| Polecenie A |
Do kogo według tekstu o apelu Marka Migalskiego był skierowany jego list otwarty?
| Polecenie B |
Przepisz dosłownie z tekstu o apelu Marka Migalskiego fragment od „Nie ma żadnego” do „ludzie dostali komunizm.”.

Bóg nie zależy od tego,czy ktoś w Niego wierzy.
Marek Migalski, publicysta i politolog z Uniwersytetu Śląskiego w Katowicach, wystosował list otwarty do rektora tejże uczelni z apelem o likwidację Wydziału Teologicznego. Autor wymienia tytuły składanych tam prac dyplomowych, które uważa za kompromitujące, bo dotyczą na przykład kwestii aniołów albo powołania do dziewictwa. „To wstyd, że w XXI wieku częścią wspólnoty akademickiej są teolodzy” – pisze. Szczególnie irytuje go fakt, że osoby zdobywające stopnie naukowe na tym wydziale „mogą szczycić się tym samym dyplomem, co studenci i doktoranci, którzy kilka lat spędzili nie na nauce o demonach i aniołach, ale na badaniach kwarków, genów czy aperiodycznego monotylu”. Autor listu twierdzi, że „dowody na istnienie bogów są, delikatnie mówiąc, raczej wątpliwej natury”, a wykładane na wydziale przedmioty nazywa „katolicką indoktrynacją lub nauczaniem zgodnym z wizją świata Watykanu”.
Pan doktor nie zauważył najwyraźniej, że sam kieruje się określoną „wizją świata”, jest bowiem zdeklarowanym ateistą. Rozumiem, że ktoś taki nie widzi dowodów na istnienie Boga, ale z kolei chrześcijanin nie znajduje żadnego dowodu na Jego nieistnienie. Przeciwnie – dla chrześcijanina dosłownie wszystko jest dowodem istnienia Boga i jest to dowód w pełni logiczny, wynikający choćby z obserwacji genialnego uporządkowania świata, na przykład „kwarków, genów czy aperiodycznego monotylu”.
Nie ma żadnego powodu, żeby wizję człowieka niewierzącego w Boga uznać za bardziej uprawnioną od wizji wierzącego. Jeśli pan Migalski udowodni, że Boga nie ma, wtedy wszyscy rozumni ludzie poprą jego wniosek o likwidację wydziału teologicznego w Katowicach i w ogóle na całym świecie. Pan Migalski jednak takiego dowodu nie przedstawi, bo nie da się udowodnić nieistnienia tego, co istnieje, a nawet jest zasadą istnienia.
Nie ośmielam się twierdzić, że wiara pana doktora w nieistnienie Boga jest skutkiem laickiej indoktrynacji lub nauczania zgodnego z filozofią Karola Marksa. Zwracam jednak uwagę, że to właśnie Marks określił religię jako „opium ludu”, a jego ideowi spadkobiercy zlikwidowali wydziały teologiczne, gdzie tylko mogli. I zamiast „opium” ludzie dostali komunizm.
Tak to działa, bo natura nie znosi próżni i jeśli się wypchnie coś lepszego, to się będzie miało coś gorszego. Nie przypadkiem społeczeństwa, w których zanika świadomość chrześcijańska, otwierają uczelnie na takie „nauki” jak gender. I to ma być XXI wiek.

(Pozycje wymienione w zbiorze danych)

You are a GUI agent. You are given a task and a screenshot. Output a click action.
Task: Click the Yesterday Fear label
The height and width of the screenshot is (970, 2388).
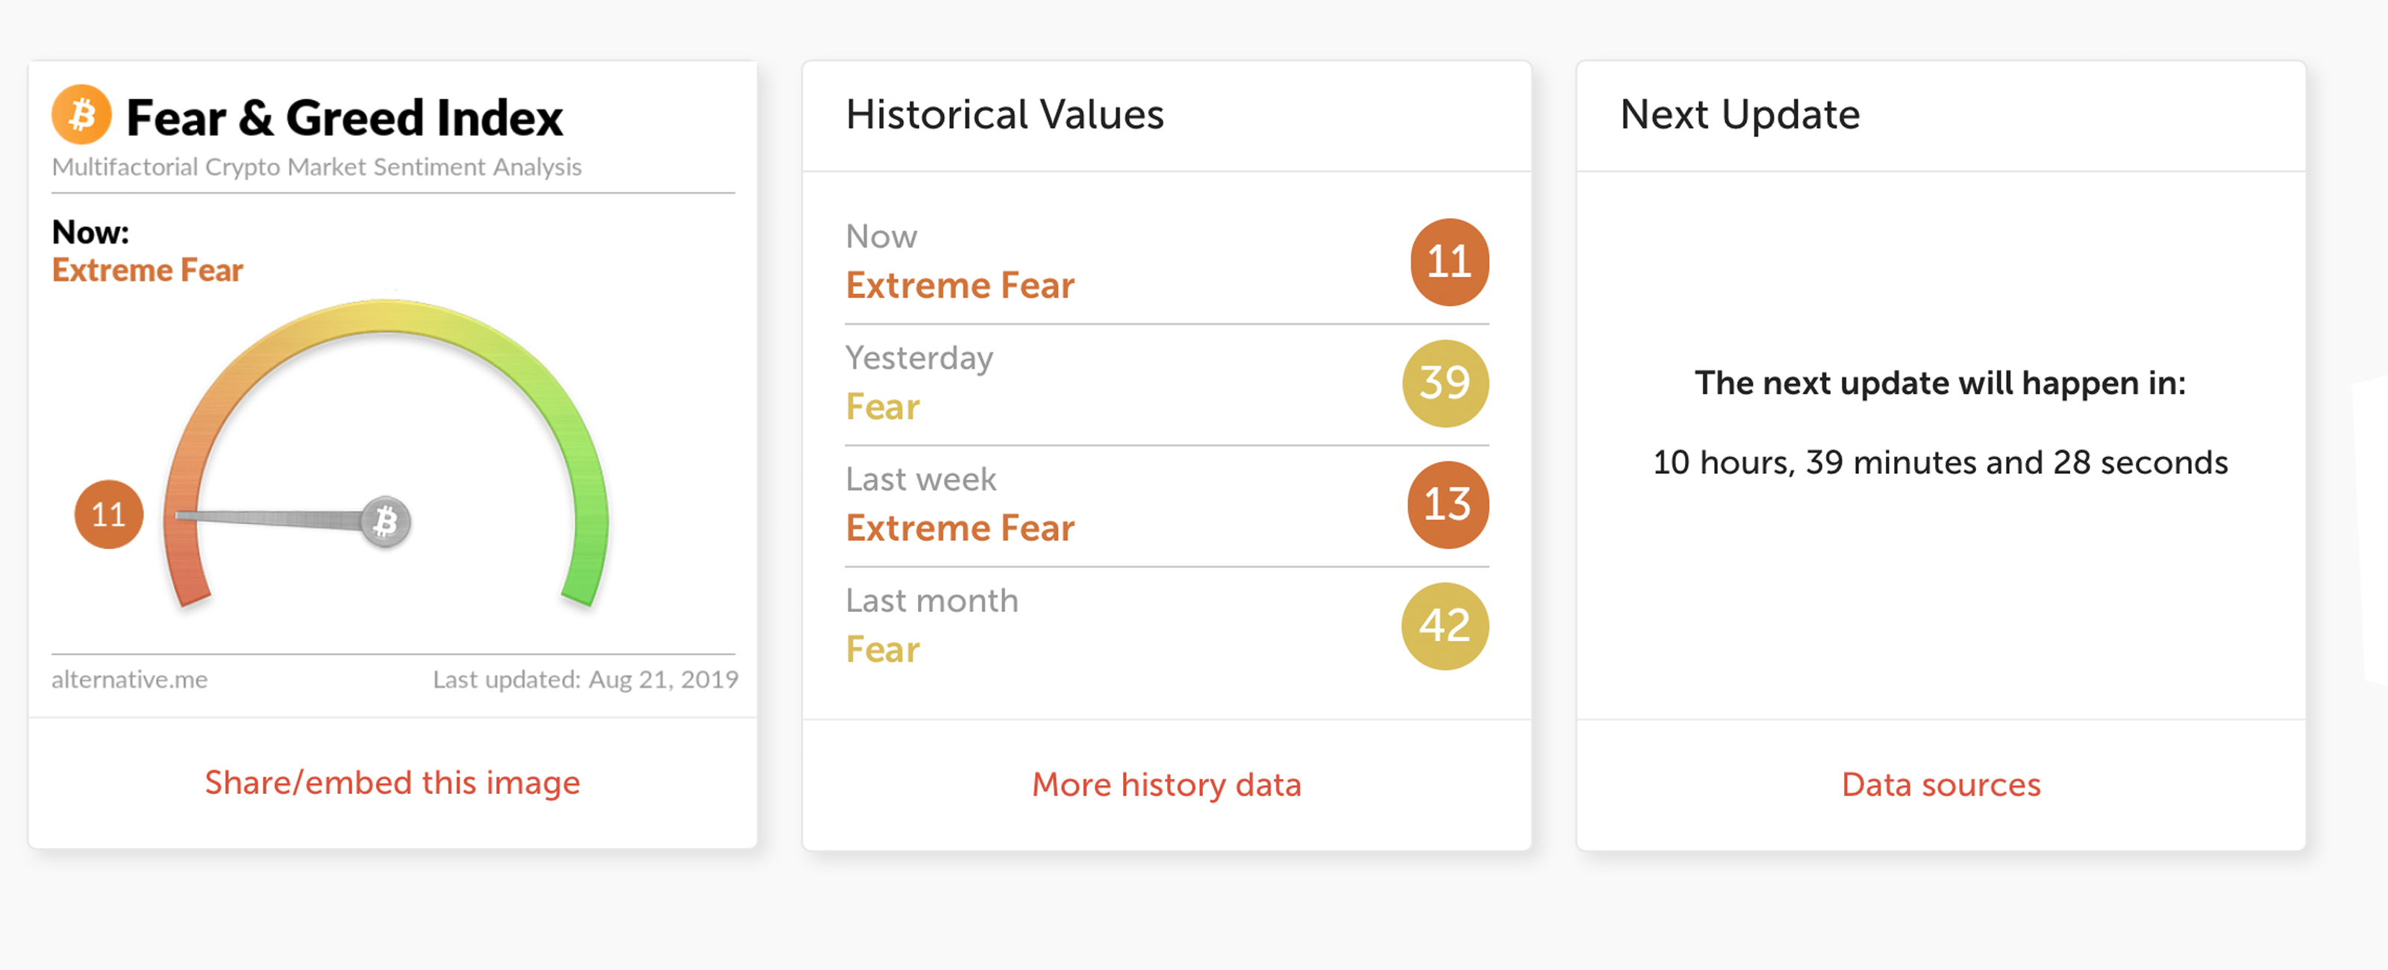[x=883, y=407]
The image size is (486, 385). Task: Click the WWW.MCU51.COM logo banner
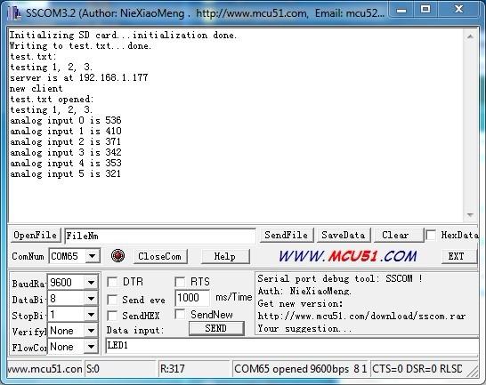pos(347,256)

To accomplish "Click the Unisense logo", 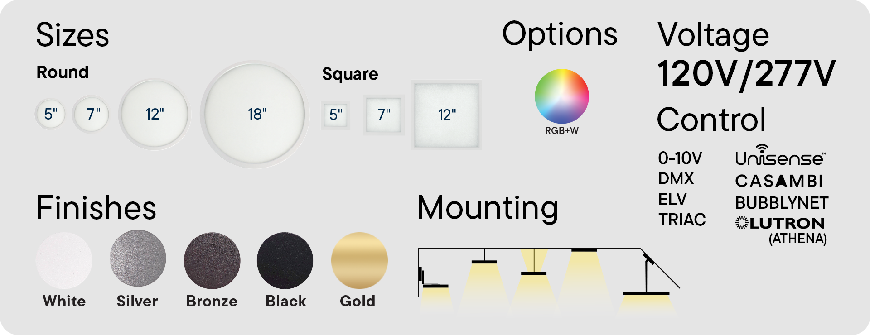I will [780, 156].
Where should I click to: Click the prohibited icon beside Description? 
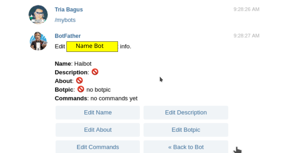pos(95,72)
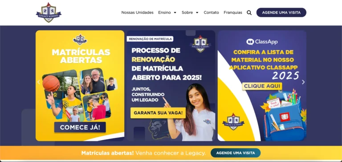Click the Legacy School logo in header

49,12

| Poprawna odpowiedź A |
Do rektora Uniwersytetu Śląskiego w Katowicach.

| Poprawna odpowiedź B |
Nie ma żadnego powodu, żeby wizję człowieka niewierzącego w Boga uznać za bardziej uprawnioną od wizji wierzącego. Jeśli pan Migalski udowodni, że Boga nie ma, wtedy wszyscy rozumni ludzie poprą jego wniosek o likwidację wydziału teologicznego w Katowicach i w ogóle na całym świecie. Pan Migalski jednak takiego dowodu nie przedstawi, bo nie da się udowodnić nieistnienia tego, co istnieje, a nawet jest zasadą istnienia.
Nie ośmielam się twierdzić, że wiara pana doktora w nieistnienie Boga jest skutkiem laickiej indoktrynacji lub nauczania zgodnego z filozofią Karola Marksa. Zwracam jednak uwagę, że to właśnie Marks określił religię jako „opium ludu”, a jego ideowi spadkobiercy zlikwidowali wydziały teologiczne, gdzie tylko mogli. I zamiast „opium” ludzie dostali komunizm.